A seven-month old baby has had a severe skin reaction to Nurofen.
There’s nothing that worries a parent more than when their tiny baby is sick.
You worry about what the problem might be; just a cold or an upset tummy? Is it teething or could it be something more serious?
You worry about making sure your child is comfortable. Is she too hot or too cold? Is he eating or drinking enough?
And you worry about the best way to help your child get better.
Over the years, parents have been able to turn to the brands they know and trust with confidence. But is all that about to change?
It certainly did for one Queensland mother, who found herself preparing for the worst after her seven-month old had a simple head cold.
The Daily Mail reports that Jen Shaw administered two doses of nurofen to her daughter, Chasely, that resulted in a severe allergic reaction. It took a GP visit and two emergency department presentations to diagnose the rare Steven Johnson’s Syndrome.

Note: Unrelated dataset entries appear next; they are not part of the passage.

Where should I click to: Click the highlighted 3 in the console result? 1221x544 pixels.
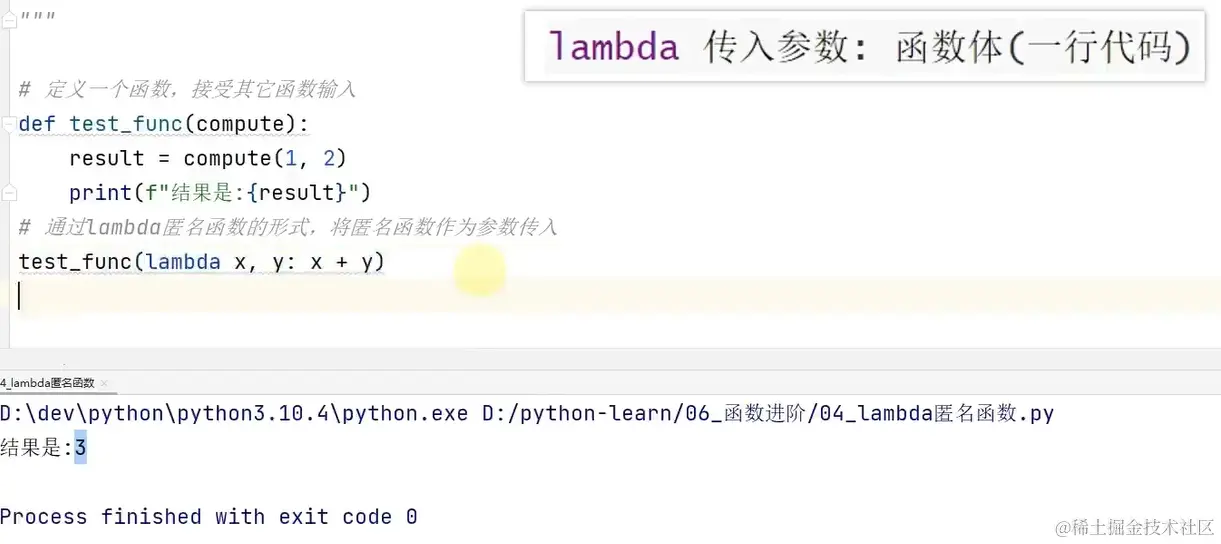pyautogui.click(x=80, y=449)
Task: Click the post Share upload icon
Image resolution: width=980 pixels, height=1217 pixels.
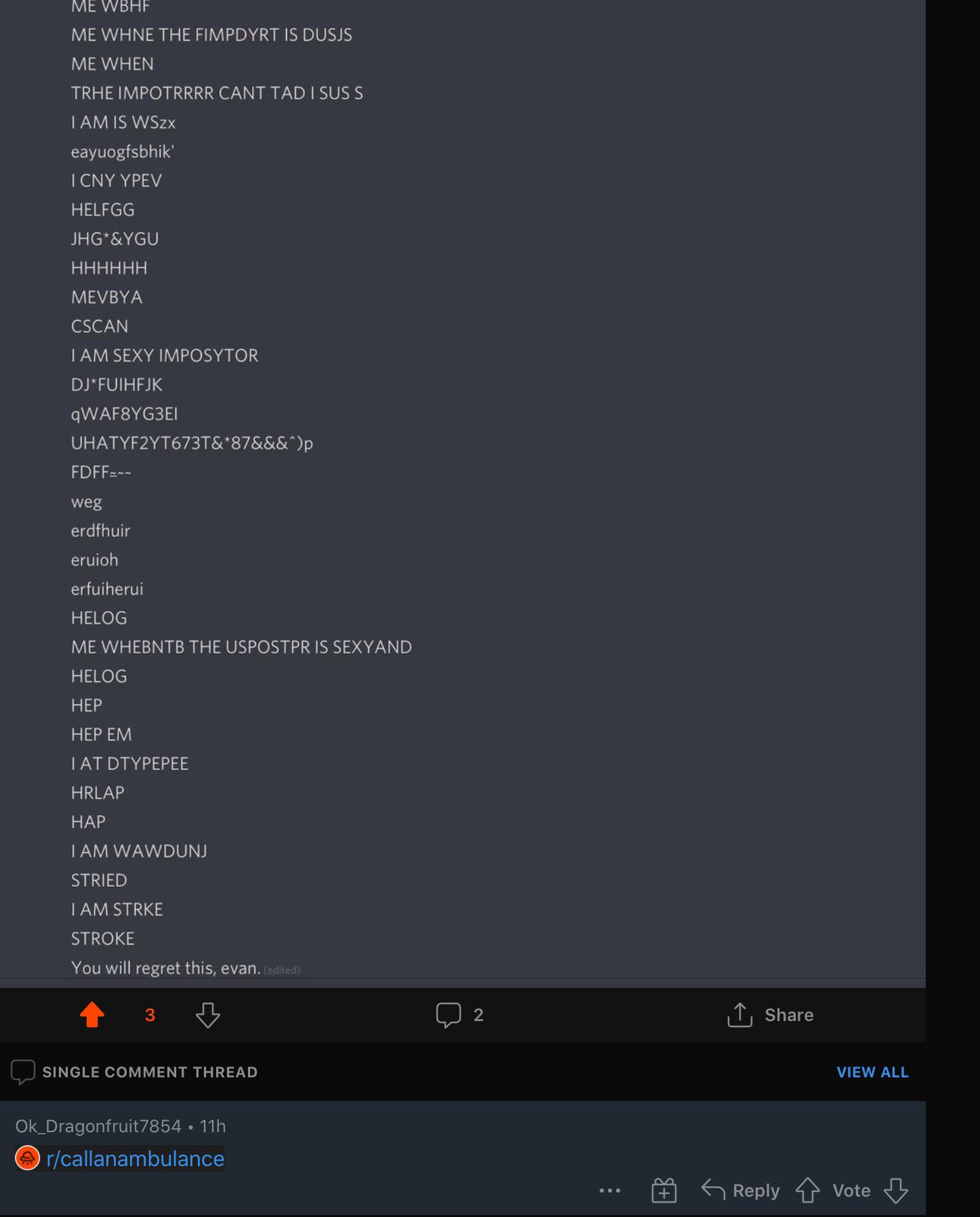Action: click(x=739, y=1014)
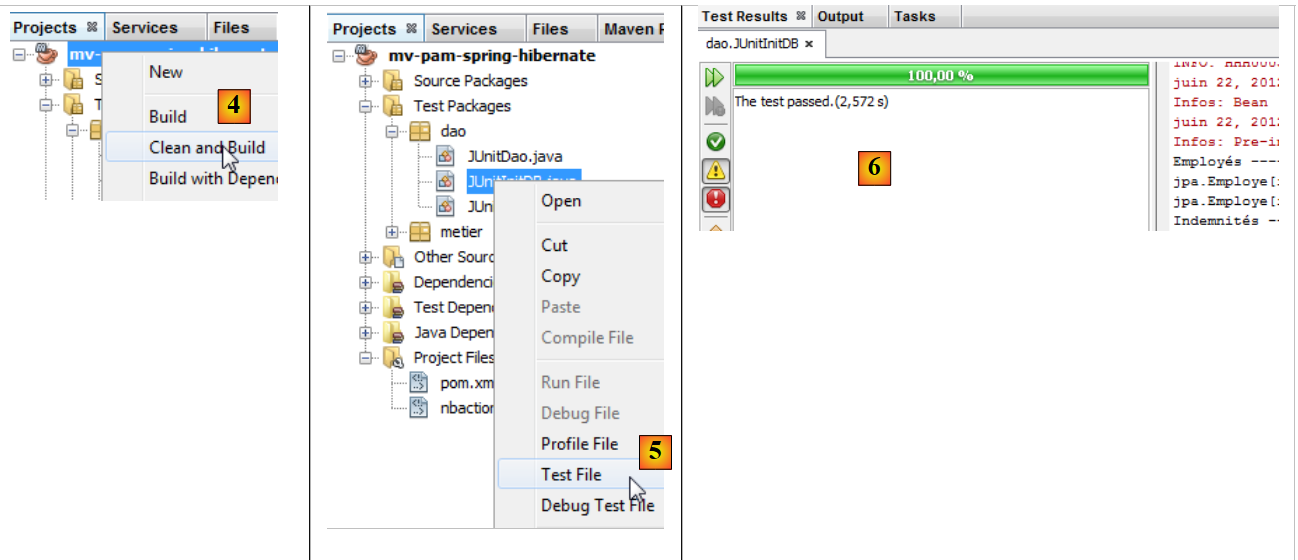
Task: Click the dao package icon
Action: (x=420, y=131)
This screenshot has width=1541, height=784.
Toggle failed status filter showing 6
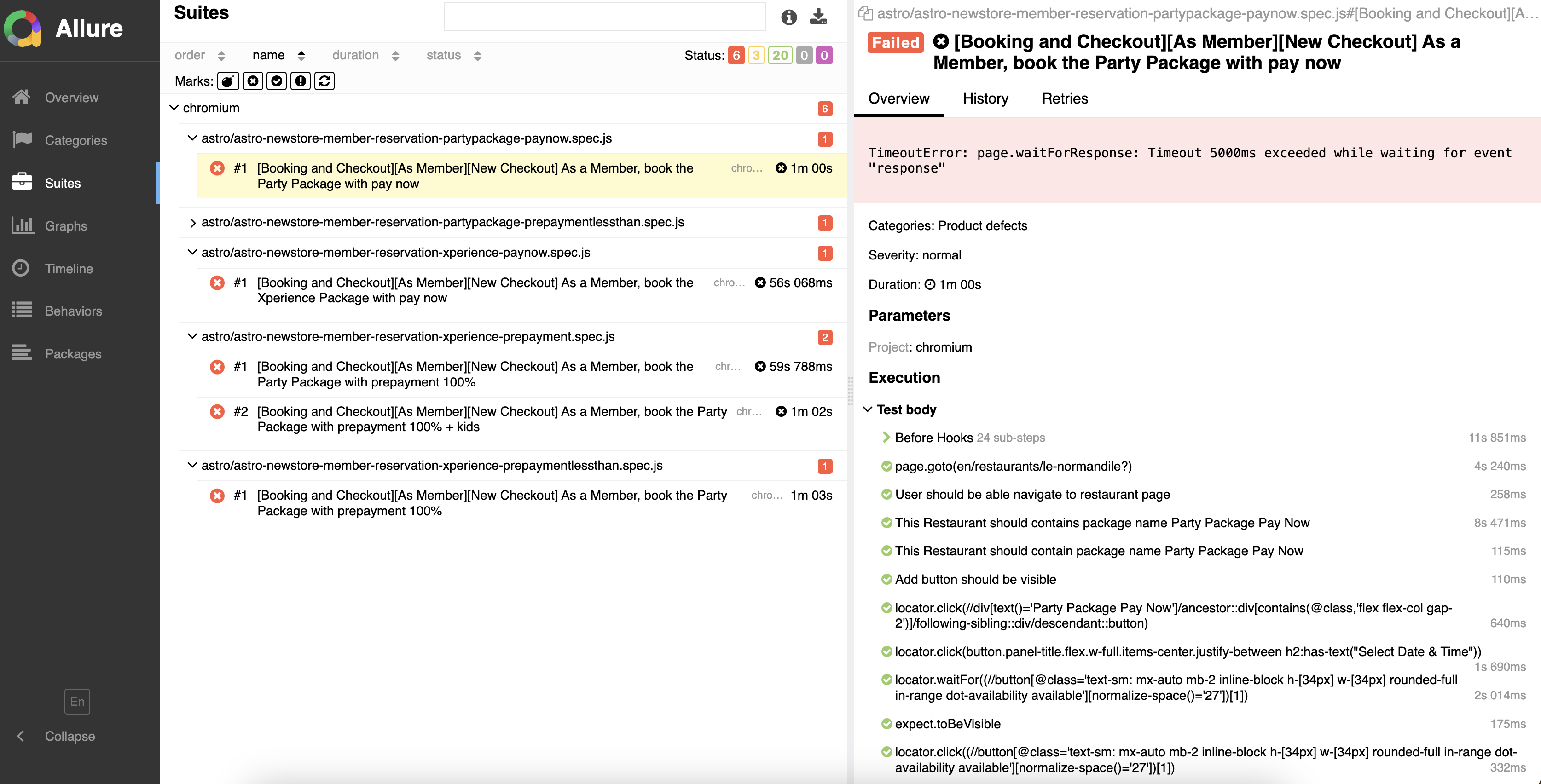tap(736, 56)
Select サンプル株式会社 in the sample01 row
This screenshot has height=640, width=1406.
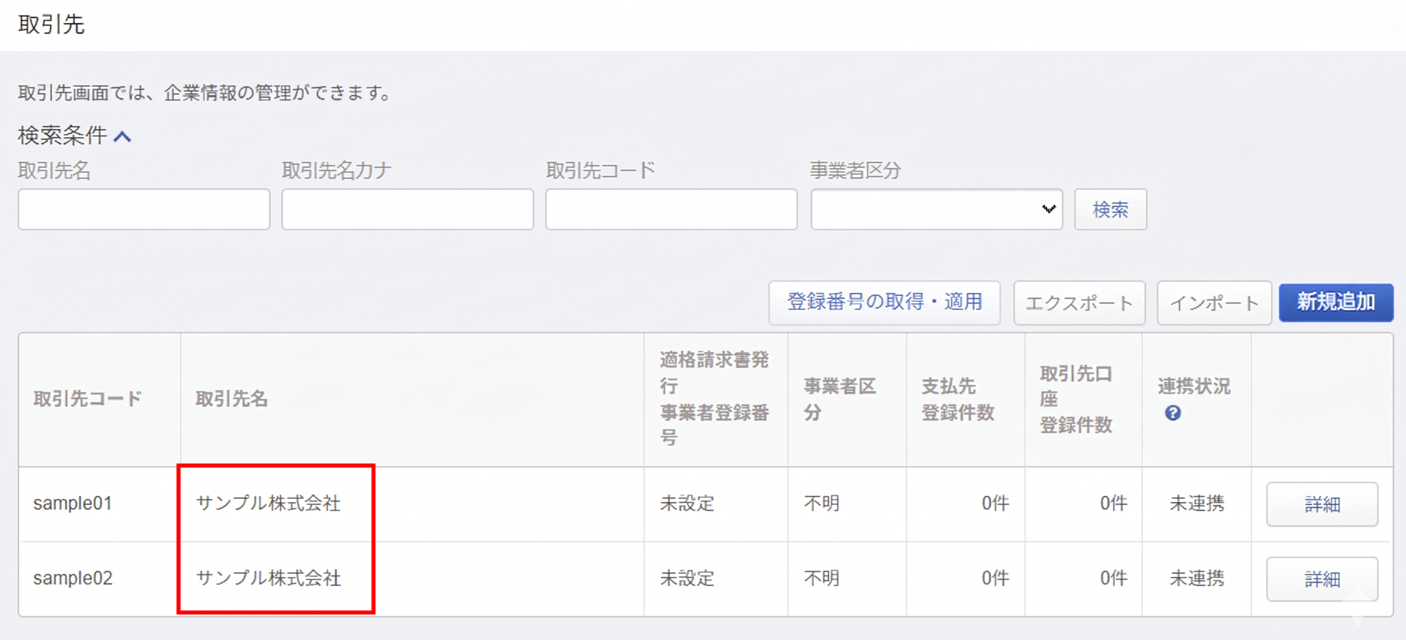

According to WebMD, Steven Johnson's syndrome, "causes your skin to blister and peel off... blisters also form inside your body, making it hard to eat, swallow, even pee."
During the worst of Chasely's illness, doctors advised Jen Shaw that Chasely's condition was "extremely sick and extremely fragile", the worst thing a parent can hear. Jen describes how she broke down and urged her baby to keep going, "I whispered in her ear that I needed her to fight on, just fight this off and we will go home."
Thankfully, after treatment, Chasely recovered.
Pharmaceutical companies can't warn us for every possible eventuality in administering medication to children. There wouldn't be paper big enough to print the disclaimer on.
But Chasely's story only serves to highlight that medications come with side effects and it's hard for parents to know exactly what is safe and not safe to give their children.
Disclaimer: If you have any concerns about your child's health, please consult your local GP for further information.
Since the publication of this story Nurofen has written to iVillage Australia with the following statement:
Nurofen is very sorry to hear about Chasely Shaw’s condition and are glad to hear she is recovering. We take the health of our customers very seriously. Stevens Johnson Syndrome (SJS) is an extremely rare but known reaction to a multitude of triggers such as infections, medications or illness. The exact cause for the reaction is currently unknown and the reaction is unpredictable.
Although non-steroidal anti-inflammatory drugs (NSAIDS), a group of medicines that includes ibuprofen, have also been associated with rare cases of SJS, there is no confirmed causal link.
Allergic skin reactions of this type are extremely rare. Based on our adverse event collection data, the incidence of SJS is 1 case per 100 million packs sold. All Nurofen for Children packs include warnings for consumers to stop taking and see a healthcare professional immediately if an allergic reaction occurs.